Climate Action Must Cross Borders
by Jay Joseph ‘22
The Marshall Islands, a chain of coral atoll islands in the central Pacific Ocean, declared a national climate crisis facing rising sea levels in 2019. A study by the U.S. Geological Survey (USGS), the National Oceanographic and Atmospheric Administration (NOAA), Deltares, and the University of Hawaii (UH) found that some of the Marshall Islands will be submerged by 2035. Another report by the Intergovernmental Report on Climate Change confirmed this and found that many of the islands will be uninhabitable by 2050.
The United States has an ongoing responsibility for “security and defense matters in or relating to the Marshall Islands” by the Compacts of Free Association. Considering the United States’ history with the islands and the islands’ consistent efforts to combat climate change, the United States must ensure that the Marshallese will not be forcefully displaced due to climate change.
The islands have suffered algae blooms, dying reefs, flooding, prolonged droughts with freshwater resource contaminations, and dengue fever and measles outbreaks. However, global warming is not the only source of the Marshallese people’s struggles.
Seventy-five years ago, the United States conducted 67 nuclear bomb tests on or above the islands from 1946 to 1958 during the Cold War. They also tested biological weapons and transported 130 tons of irradiated soil from Nevada to the islands. The U.S. military failed to fully evacuate the Marshallese until two days after testing began, leaving many to become exposed to the radioactive fallout and suffer from radiation poisoning. After the forced displacement, some were allowed to return to the Rongelap and Bikini atolls but were evacuated again after dangerous radiation levels were reported. Some scientists in the U.S. Atomic Energy Commission (AEC) involved in this decision are suspected of malpractice.
“It would be very interesting to go back and get good environmental data, when people live in a contaminated environment,” explained an AEC scientist at the meeting in 1957 where Rongelap and Bikini resettlement was discussed. “Now, data of this type has never been available. While it is true that these people do not live, I would say, the way Westerners do, civilized people, it is nevertheless also true that they are more like us than the mice.”
Now, only two of the four atolls have been resettled and the Marshallese face high rates of birth defects, cancer, and chronic illness due to radiation exposure. Some food on the islands today still exceeds the European and Japanese limits on radioactive particle ingestion, but that’s not where the nuclear legacy for the Marshallese people ends.

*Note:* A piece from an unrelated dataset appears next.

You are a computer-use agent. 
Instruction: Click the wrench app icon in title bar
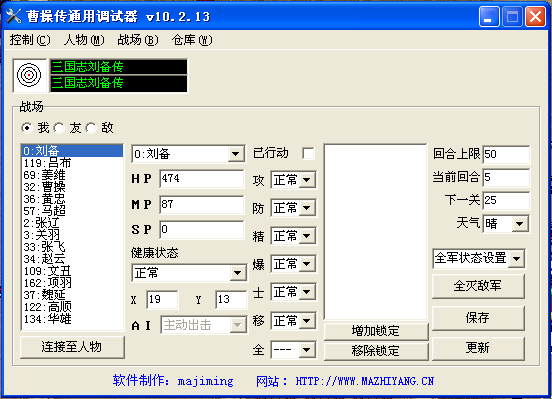point(14,16)
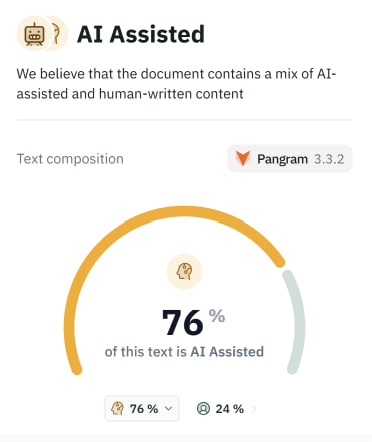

After testing ceased due to protests, the United States sealed the radioactive waste inside the Runit Dome, a concrete radioactive repository on the Enewetak Atoll of Marshall Islands, with little care for the radioactive legacy they left behind for the Marshallese people. A report released by the Department of Energy (DOE) in 2020 found that “any future increase in the severity and frequency of storms or other major climatic forcing events may affect local groundwater hydrology beneath the containment structure and potentially increase the flow of contaminated groundwater into the lagoon or surrounding ocean.” Climate change, specifically rising sea levels, poses a threat to the dome’s integrity and its ability to reduce the flow of radioactive waste into the ocean.
“As one of only four low-lying coral atoll nations in the world, the failure of the international community to adequately respond to the global climate crisis of its own making holds particularly grave consequences,” tweeted Hilda Heine, former president of the Marshall Islands, after declaring the climate crisis a national emergency.
As a steadfast climate and human rights activist on the world stage, the Marshall Islands was the first nation to raise its goals for greenhouse gas emission reductions under the Paris Agreement, aiming to reach net-zero emissions by 2050. Endangered by rising sea levels, the Marshall Islands was made a priority of President Joe Biden’s Leaders Summit on Climate where 40 world leaders met to discuss action on climate change.
Biden’s summit last month was a step in the right direction. Many countries increased their greenhouse gas reduction pledge as the Marshall Islands did in 2018. The United States must maintain this advocacy as the world’s second-largest greenhouse gas emitter. The country must also create a detailed plan to adhere to its new pledge to reduce greenhouse gas emissions by 50 to 52 percent by 2030. “The challenge of climate change requires us to look beyond our domestic borders,” explained Heine in a news release.